One major component of the concept of the course is to enhance the students' research competence. The large amount of coursework assessment in the course demands self-directed studies. Although this coursework is based on the lectures and supervised by tutors, the students are challenged to develop their own solutions by using additional resources. This basis established during the first two semesters is extended further in the final projects.
Study abroad unit(s)The course offers a dual award option in cooperation with the University of Bolton (UK). Students who decide on the double degree will spend the second semester at the University of Bolton in the UK.
Forms of assessmentThe overall concept is supported by the following assessment methods in addition to traditional examinations:
Seminar presentations based on group work with informal discussions and activity-based assignments: these activities are designed to develop students' subject-specific practical and professional skills and their key transferable skills, i.e., their ability to work as part of a development team, communicate effectively, and manage and organise tasks within a team.
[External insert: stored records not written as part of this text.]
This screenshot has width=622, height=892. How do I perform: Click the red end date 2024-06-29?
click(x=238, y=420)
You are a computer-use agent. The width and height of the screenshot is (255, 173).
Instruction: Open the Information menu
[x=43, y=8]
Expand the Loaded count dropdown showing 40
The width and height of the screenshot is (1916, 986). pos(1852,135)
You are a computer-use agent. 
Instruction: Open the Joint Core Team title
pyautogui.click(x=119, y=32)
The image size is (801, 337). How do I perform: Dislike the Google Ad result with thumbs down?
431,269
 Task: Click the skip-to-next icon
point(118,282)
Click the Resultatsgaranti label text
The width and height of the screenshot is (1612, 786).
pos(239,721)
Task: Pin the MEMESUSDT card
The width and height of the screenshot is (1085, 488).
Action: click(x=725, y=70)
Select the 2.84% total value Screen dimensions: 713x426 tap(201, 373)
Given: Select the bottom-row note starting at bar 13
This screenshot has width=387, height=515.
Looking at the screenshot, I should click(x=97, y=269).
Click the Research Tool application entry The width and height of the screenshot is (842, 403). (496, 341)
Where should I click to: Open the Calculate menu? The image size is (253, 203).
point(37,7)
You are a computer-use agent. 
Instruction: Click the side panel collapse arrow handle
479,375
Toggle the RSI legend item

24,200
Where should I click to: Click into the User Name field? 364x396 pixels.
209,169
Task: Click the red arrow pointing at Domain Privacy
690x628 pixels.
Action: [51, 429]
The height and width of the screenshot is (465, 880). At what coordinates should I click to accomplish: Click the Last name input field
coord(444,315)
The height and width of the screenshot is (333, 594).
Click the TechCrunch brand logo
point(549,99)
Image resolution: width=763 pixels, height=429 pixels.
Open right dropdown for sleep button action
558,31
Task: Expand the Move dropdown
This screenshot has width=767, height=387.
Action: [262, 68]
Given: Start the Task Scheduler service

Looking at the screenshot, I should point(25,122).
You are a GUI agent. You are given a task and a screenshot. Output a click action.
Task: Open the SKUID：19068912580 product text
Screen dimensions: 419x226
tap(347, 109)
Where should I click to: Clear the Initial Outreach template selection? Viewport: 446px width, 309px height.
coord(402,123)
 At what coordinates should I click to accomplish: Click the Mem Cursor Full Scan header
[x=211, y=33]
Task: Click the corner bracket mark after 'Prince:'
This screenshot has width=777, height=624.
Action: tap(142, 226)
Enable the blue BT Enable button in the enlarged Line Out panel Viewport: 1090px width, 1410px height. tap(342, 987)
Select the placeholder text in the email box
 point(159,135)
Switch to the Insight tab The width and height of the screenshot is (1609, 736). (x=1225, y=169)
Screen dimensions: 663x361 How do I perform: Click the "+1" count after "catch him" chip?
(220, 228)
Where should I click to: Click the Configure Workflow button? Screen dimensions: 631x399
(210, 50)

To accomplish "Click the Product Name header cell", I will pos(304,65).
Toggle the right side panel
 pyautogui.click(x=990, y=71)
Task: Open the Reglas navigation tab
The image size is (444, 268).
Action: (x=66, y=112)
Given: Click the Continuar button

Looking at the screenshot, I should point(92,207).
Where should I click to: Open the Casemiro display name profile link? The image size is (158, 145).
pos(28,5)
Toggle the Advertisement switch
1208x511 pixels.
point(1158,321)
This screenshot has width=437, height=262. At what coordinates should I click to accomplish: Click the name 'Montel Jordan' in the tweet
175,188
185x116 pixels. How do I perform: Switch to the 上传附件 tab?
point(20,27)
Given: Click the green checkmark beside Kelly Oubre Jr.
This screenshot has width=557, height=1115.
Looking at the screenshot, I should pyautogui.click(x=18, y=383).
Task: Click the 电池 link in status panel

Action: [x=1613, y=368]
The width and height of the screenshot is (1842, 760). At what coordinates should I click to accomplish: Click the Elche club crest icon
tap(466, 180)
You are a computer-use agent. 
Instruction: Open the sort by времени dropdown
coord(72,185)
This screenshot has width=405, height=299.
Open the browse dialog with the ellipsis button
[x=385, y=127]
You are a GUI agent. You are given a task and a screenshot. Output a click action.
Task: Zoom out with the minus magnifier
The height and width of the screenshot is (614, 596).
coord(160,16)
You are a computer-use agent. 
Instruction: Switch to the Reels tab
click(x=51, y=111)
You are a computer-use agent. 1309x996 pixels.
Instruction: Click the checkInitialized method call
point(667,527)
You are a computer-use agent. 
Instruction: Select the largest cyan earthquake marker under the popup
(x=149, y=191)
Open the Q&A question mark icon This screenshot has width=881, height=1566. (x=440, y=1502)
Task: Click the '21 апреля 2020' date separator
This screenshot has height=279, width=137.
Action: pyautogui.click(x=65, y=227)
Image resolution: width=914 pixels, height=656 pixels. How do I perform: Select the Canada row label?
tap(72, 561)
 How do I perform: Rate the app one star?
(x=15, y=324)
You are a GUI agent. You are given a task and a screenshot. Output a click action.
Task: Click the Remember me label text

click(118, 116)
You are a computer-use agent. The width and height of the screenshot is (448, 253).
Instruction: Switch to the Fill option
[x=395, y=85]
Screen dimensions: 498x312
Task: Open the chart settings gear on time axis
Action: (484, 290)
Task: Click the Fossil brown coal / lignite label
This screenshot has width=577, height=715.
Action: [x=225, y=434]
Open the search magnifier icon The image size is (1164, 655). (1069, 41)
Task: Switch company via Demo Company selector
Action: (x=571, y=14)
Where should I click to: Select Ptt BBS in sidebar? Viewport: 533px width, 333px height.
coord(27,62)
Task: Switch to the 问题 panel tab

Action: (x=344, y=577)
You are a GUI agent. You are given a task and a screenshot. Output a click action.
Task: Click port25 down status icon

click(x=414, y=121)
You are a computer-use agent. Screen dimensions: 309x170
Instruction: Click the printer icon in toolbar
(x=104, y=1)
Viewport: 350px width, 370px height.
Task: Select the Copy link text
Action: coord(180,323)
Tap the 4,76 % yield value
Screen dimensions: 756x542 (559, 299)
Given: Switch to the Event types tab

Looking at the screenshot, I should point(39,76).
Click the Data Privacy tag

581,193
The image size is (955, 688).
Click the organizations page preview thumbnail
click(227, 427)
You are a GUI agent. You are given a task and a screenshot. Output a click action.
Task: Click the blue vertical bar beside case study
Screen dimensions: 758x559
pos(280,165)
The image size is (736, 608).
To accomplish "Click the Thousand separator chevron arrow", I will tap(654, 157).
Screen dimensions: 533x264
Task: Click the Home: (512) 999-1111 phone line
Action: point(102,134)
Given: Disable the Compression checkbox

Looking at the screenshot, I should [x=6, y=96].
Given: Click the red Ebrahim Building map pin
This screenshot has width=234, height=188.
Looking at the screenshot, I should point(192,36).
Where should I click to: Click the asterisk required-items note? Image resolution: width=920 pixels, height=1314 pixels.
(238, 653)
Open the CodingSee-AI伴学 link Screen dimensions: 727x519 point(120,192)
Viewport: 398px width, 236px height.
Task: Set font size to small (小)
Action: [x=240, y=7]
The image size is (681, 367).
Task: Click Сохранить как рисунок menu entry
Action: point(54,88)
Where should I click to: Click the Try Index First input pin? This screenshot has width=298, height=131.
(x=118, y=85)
Practical work including laboratory sessions, case studies, practical assignments, and the final project: these activities help to develop cognitive subject skills and subject-specific practical skills as the effective deployment of methods and tools used in the design, implementation and evaluation of systems.
Course objectivesThe course is intended to provide systematic understanding of knowledge in engineering, and a critical awareness of current problems and new insights, much of which is at the forefront of the academic discipline, field of study, and area of professional practice.
Therefore a comprehensive understanding of techniques applicable to research and scientific working is required. The students will gain experience in originality in the application of knowledge, together with a practical understanding of how established techniques of research and enquiry are used to create and interpret knowledge in the focused discipline.
The students will gain conceptual understanding which enables critical evaluation of current research and advanced scholarship in the discipline. They will be able to evaluate methodologies and develop critiques of them and, where appropriate, to propose new hypotheses.
The graduates will be able to deal with complex issues both systematically and creatively, make sound judgements in the absence of complete data, and communicate their conclusions clearly to specialist and non-specialist audiences. They will demonstrate self-direction and originality in tackling and solving problems, and act autonomously in planning and implementing tasks at a professional or equivalent level.
It is an inherent aim of the scientific aspects of the course that graduates will continue to advance their knowledge and understanding, and to develop new skills to a high level. They will have the qualities and transferable skills necessary for employment demands, these being the exercise of initiative and personal responsibility, decision-making in complex and unpredictable situations, and the independent learning ability required for continuing professional development.